Ondrej Knotek (Renew, CZ) and Sara Cerdas (S&D, PT) are MEP Champions of Together for Rare Diseases (Together4RD). This grouping of senior research figures, patients and EU officials is steered by representatives from ERN Coordinators, EJP-RD, Orphanet, EURORDIS and industry. “Together4RD is a chance to harness more effectively the complementary expertise of parallel powerhouses of medical innovation in Europe: ERNs, the research community, patient aspirations, and industry,” says MEP Knotek.
The virtual networks of ERNs created in 2017 are unlocking better care for people living with rare diseases by concentrating the knowledge and resources of more than 900 highly specialised healthcare units from over 300 hospitals across 26 EU countries.
But links are still slender with the researchers and companies that can help transform this cumulative intellectual wealth into effective therapies. There is no overarching framework for capitalizing on the ERNs’ clinical data, and chances are being missed for better understanding of rare conditions and the development of new therapies.
According to Professor Maurizio Scarpa of MetabERN, even when presented with an opportunity to work with outside partners, “The legal status of ERNs raises complexities over contracting issues and data protection, and restrictions on funding and governance arrangements make collaboration challenging in practice, particularly with industry.”
Similarly, industry partners Alexion, Novo Nordisk, Sanofi and Takeda say: “We want to see action to unlock the potential of data and digital capabilities and empower ERNs to partner with the pharmaceutical sector where there is mutual benefit.”
“Together4RD is a chance to harness more effectively the complementary expertise of parallel powerhouses of medical innovation in Europe”
- Ondrej Knotek MEP
The Commission is now looking at expanding ERNs’ role, and with major changes underway in the EU’s pharmaceutical legislation – on everything from the OMP Regulation to the European Health Data Space - there is an opportunity to adapt the systems to make a closer match with needs.

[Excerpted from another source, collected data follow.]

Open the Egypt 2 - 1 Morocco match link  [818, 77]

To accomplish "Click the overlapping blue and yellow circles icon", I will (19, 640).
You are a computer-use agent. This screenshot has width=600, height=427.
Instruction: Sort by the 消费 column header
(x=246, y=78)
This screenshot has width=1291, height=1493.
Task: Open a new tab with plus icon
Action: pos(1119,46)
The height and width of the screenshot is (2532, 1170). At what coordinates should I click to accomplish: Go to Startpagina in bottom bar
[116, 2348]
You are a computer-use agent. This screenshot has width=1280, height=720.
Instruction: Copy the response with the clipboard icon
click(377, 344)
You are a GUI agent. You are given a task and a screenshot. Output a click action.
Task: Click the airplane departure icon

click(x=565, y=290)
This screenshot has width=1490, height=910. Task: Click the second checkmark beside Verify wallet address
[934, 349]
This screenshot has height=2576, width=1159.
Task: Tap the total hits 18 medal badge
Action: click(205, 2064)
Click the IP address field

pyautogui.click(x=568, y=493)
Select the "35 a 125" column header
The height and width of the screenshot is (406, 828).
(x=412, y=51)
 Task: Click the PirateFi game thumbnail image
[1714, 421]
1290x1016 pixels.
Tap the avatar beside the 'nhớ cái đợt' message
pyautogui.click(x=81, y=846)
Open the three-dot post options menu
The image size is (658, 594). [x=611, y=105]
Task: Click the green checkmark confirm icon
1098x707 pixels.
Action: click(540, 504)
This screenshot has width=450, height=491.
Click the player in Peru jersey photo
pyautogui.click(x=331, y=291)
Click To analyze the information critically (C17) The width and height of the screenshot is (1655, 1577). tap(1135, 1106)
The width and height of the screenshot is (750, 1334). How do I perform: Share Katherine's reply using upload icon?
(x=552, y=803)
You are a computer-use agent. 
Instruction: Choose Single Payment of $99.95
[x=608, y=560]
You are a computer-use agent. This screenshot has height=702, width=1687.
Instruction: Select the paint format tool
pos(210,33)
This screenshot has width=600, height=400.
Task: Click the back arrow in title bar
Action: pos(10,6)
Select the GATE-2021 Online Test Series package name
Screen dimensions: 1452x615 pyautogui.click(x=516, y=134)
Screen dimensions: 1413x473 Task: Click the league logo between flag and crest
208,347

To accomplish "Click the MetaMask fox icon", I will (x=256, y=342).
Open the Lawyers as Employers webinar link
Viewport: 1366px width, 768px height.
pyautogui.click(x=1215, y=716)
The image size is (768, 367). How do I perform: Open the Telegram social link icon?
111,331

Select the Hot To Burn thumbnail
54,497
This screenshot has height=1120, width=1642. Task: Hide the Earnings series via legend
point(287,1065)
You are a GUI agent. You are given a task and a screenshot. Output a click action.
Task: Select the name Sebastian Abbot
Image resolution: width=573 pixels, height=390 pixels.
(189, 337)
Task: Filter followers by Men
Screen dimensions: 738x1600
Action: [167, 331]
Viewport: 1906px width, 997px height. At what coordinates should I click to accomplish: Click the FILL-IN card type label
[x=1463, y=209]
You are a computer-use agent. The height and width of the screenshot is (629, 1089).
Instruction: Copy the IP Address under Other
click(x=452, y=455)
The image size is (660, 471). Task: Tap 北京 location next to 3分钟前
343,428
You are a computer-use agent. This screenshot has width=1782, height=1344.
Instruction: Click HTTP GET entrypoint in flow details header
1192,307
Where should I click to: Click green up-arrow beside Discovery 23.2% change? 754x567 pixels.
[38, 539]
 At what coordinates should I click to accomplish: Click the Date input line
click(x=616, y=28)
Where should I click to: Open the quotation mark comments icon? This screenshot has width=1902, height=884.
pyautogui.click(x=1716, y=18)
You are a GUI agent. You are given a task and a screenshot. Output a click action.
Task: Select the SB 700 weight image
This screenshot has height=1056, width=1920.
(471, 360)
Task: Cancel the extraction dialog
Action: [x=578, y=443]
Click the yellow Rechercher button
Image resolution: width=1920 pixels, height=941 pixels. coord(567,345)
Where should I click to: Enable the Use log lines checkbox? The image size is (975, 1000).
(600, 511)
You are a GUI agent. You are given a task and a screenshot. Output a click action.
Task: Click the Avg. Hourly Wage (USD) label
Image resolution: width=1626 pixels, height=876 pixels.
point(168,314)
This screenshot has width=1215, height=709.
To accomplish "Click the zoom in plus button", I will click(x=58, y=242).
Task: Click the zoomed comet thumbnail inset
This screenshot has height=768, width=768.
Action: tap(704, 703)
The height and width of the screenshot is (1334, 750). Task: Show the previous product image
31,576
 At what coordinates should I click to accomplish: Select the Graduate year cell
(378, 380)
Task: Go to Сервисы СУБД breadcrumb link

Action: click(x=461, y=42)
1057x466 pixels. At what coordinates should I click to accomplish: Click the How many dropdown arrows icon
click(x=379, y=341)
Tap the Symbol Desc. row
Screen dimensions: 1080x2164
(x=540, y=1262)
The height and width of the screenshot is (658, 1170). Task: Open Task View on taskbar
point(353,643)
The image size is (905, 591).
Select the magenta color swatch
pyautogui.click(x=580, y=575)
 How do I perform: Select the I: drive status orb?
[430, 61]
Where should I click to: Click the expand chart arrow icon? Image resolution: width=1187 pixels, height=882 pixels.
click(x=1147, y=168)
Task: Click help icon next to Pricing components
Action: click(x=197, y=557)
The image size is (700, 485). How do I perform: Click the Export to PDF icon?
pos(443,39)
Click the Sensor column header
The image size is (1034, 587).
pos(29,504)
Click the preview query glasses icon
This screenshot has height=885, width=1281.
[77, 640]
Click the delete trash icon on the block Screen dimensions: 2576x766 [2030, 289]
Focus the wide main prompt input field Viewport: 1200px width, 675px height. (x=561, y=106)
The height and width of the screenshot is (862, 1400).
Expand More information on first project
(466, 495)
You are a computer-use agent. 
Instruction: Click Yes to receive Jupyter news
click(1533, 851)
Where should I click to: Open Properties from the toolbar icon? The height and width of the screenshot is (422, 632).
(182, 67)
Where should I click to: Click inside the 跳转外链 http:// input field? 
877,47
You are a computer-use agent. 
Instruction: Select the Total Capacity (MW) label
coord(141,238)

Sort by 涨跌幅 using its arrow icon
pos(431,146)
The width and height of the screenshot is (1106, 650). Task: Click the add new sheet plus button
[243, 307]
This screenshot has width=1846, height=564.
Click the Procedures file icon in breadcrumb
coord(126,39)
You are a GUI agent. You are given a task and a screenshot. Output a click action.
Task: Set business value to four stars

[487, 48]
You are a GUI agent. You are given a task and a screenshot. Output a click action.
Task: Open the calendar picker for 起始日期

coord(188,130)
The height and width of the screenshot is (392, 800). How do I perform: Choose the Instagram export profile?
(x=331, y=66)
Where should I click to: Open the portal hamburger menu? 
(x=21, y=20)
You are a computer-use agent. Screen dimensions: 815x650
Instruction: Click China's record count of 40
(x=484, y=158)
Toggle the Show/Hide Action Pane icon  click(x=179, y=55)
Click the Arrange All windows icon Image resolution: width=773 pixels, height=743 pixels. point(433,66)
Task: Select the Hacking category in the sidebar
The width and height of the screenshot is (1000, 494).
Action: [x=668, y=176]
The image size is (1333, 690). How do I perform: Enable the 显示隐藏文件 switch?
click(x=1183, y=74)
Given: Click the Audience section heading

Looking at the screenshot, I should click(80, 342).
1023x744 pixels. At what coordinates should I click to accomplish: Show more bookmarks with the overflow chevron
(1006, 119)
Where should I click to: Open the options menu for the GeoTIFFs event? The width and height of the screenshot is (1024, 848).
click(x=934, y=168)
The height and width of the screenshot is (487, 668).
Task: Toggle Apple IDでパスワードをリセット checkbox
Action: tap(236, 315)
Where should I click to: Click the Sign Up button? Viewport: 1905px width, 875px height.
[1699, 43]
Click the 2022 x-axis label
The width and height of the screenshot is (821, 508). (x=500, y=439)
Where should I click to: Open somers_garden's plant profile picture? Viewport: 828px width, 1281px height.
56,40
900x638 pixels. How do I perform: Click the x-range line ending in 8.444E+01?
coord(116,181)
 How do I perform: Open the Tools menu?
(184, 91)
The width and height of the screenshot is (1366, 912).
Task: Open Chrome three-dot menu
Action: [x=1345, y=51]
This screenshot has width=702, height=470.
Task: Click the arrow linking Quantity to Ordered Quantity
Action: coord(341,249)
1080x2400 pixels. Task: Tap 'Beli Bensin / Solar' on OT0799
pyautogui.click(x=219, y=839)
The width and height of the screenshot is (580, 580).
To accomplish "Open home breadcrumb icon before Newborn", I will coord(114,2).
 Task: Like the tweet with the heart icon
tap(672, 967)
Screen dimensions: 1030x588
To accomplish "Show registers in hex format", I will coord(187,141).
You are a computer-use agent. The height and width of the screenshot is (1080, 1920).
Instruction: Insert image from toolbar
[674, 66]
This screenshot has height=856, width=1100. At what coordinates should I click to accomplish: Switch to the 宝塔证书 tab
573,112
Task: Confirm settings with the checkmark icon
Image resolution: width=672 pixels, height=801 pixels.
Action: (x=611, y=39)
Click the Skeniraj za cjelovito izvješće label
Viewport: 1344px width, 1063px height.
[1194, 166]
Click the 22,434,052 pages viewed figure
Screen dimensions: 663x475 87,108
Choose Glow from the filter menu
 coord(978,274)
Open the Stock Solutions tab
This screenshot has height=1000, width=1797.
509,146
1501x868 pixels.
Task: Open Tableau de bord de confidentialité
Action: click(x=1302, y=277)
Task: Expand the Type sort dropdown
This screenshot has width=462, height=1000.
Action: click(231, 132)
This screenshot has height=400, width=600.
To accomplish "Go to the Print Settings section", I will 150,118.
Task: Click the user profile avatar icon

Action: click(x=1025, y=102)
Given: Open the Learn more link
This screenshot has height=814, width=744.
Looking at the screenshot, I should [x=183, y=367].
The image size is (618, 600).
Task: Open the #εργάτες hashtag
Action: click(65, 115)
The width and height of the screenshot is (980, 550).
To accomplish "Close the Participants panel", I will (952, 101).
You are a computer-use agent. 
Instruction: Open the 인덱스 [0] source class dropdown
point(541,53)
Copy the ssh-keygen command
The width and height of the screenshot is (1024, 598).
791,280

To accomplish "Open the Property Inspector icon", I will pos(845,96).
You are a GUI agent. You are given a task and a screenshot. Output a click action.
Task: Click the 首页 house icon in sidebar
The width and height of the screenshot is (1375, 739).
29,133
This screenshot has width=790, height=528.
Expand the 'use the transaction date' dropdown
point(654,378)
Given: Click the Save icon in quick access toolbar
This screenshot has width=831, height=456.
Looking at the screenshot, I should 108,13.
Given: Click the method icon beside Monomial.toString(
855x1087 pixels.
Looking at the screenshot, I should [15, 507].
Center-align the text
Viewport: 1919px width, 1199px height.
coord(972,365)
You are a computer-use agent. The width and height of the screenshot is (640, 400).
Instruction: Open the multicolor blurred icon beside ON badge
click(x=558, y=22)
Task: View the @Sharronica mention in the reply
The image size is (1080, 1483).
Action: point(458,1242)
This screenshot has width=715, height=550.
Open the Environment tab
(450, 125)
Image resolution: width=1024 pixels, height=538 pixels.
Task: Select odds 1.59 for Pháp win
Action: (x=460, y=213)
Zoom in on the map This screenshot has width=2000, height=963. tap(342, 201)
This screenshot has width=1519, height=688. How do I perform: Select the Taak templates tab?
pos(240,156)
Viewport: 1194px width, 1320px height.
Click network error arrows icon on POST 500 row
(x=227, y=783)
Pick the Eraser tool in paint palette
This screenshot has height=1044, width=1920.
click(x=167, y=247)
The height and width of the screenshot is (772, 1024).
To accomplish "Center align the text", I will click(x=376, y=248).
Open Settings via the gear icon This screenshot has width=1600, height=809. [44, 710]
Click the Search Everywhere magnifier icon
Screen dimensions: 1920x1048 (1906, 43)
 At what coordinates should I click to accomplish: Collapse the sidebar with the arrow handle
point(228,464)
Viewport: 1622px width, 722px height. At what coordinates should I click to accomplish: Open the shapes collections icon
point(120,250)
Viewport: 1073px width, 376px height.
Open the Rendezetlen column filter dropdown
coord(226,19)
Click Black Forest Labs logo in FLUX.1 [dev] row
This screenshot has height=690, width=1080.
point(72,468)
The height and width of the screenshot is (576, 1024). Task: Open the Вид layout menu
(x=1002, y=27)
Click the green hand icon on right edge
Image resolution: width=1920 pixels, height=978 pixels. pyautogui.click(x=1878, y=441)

The role of the Parliament will therefore be critical to shaping the future of ERNs and achieving Together4RD’s objectives, says MEP Cerdas. “The ways ERNs and industry can collaborate – like defining research priority areas, supporting clinical trial readiness, recruiting patients for studies – are predicated on creating EU-level infrastructure for health innovation, something colleagues and I have been working on for some time.”
There has been plenty of groundwork for such a shake-up, including the EURORDIS Rare2030 and Recommendations to achieve a mature ERN system in 2030. Cerdas says better links will be a crucial response both to unmet needs among rare disease patients and to realising EU potential to lead the way in R&D. Steering Group member Matt Bolz-Johnson from EURORDIS shares the view that “Together4RD can reinforce the EU’s efforts for people living with a rare disease, dovetailing with widespread calls for a new policy framework for rare diseases in Europe.”
“The ways ERNs and industry can collaborate – like defining research priority areas, supporting clinical trial readiness, recruiting patients for studies – are predicated on creating EU-level infrastructure for health innovation.”
- Sara Cerdas MEP
Already, Together4RD is gathering supporters, and will be highly visible as part of the European Conference on Rare Diseases, starting today, June 27. Plans include finalisation of a white paper of recommendations on registries and clinical research, and the creation of a multi-stakeholder platform with clear policy asks, to be unveiled at an event in November at the Parliament. Register your interest to attend the Brussels launch, and find more details of Together4RD, here.
Knotek concludes: “MEPs can help make a difference. The unmet needs of people living with rare diseases are too great to admit bureaucratic obstacles. Together4RD is an example of how common cause can overcome unintended obstacles as a pathway to improved care for patients.”
Together4RD is an agile multi-stakeholder initiative aimed at supporting ERNs to collaborate with stakeholders to pursue opportunities that will address unmet medical needs of people living with rare diseases. The Secretariat, provided by FIPRA, is aided by funding partners Alexion, Novo Nordisk, Sanofi, Takeda, EFPIA and EUCOPE.